User-defined functions
From: Developing big data solutions on Microsoft Azure HDInsight
You can create user-defined functions (UDFs) and libraries of UDFs for use with HDInsight queries and transformations. Typically, the UDFs are written in Java and they can be referenced and used in a Hive or Pig script, or (less common) in custom map/reduce code. You can write UDFs in Python for use with Pig, but the techniques are different from those described in this topic.
UDFs can be used not only to centralize code for reuse, but also to perform tasks that are difficult (or even impossible) in the Hive and Pig scripting languages. For example, a UDF could perform complex validation of values, concatenation of column values based on complex conditions or formats, aggregation of rows, replacement of specific values with nulls to prevent errors when processing bad records, and much more.

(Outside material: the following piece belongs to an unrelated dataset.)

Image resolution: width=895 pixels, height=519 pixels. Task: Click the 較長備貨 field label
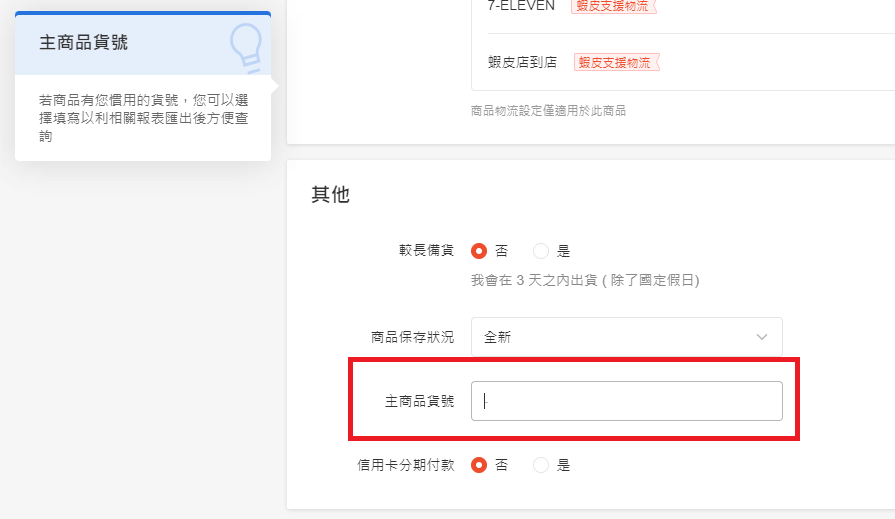click(426, 251)
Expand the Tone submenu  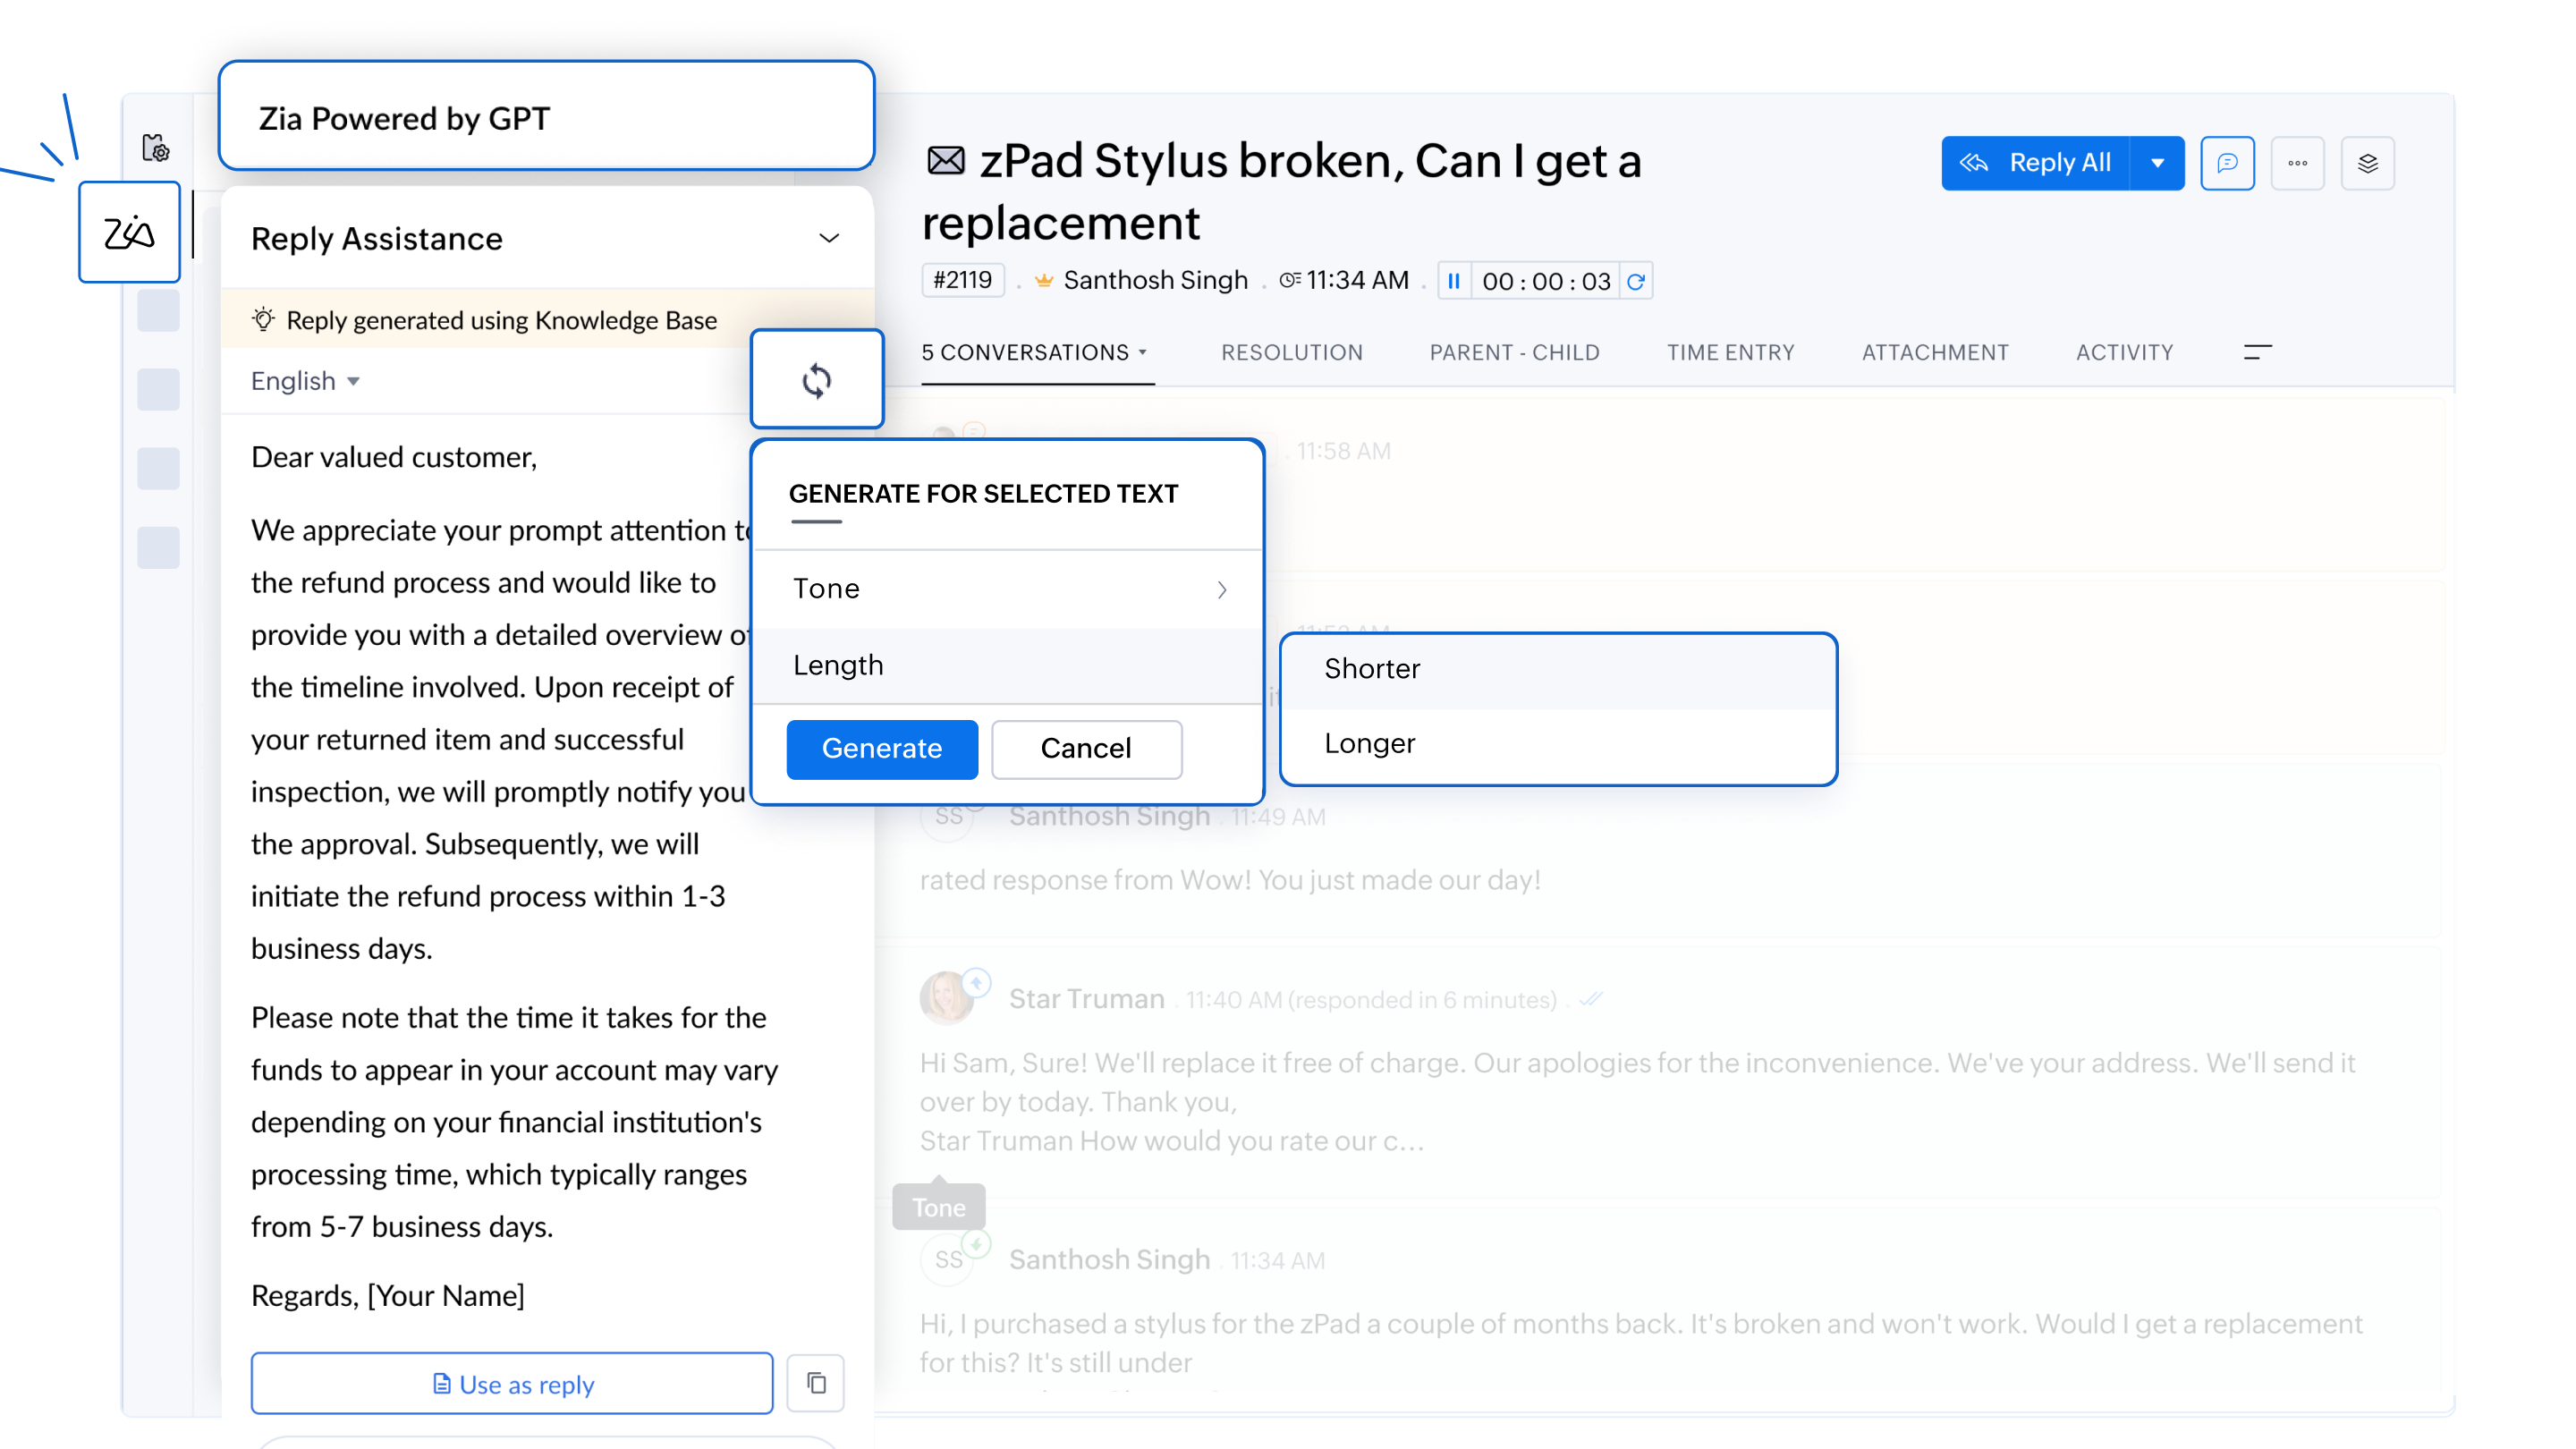tap(1007, 589)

The topics covered here are:
- Creating and using UDFs with Hive
- Creating and using UDFs with Pig
Creating and using UDFs with Hive
In Hive, UDFs are often referred to a plugins. You can create three different types of Hive plugin. A standard UDF is used to perform operations on a single row of data, such as transforming a single input value into a single output value. A user-defined table generating function (UDTF) is used to perform operations on a single row, but can produce multiple output rows. A user-defined aggregating function (UDAF) is used to perform operations on multiple rows, and it outputs a single row.
Each type of UDF extends a specific Hive class in Java. For example, the standard UDF must extend the built-in Hive class UDF or GenericUDF and accept text string values (which can be column names or specific text strings). As a simple example, you can create a UDF named your-udf-name as shown in the following code.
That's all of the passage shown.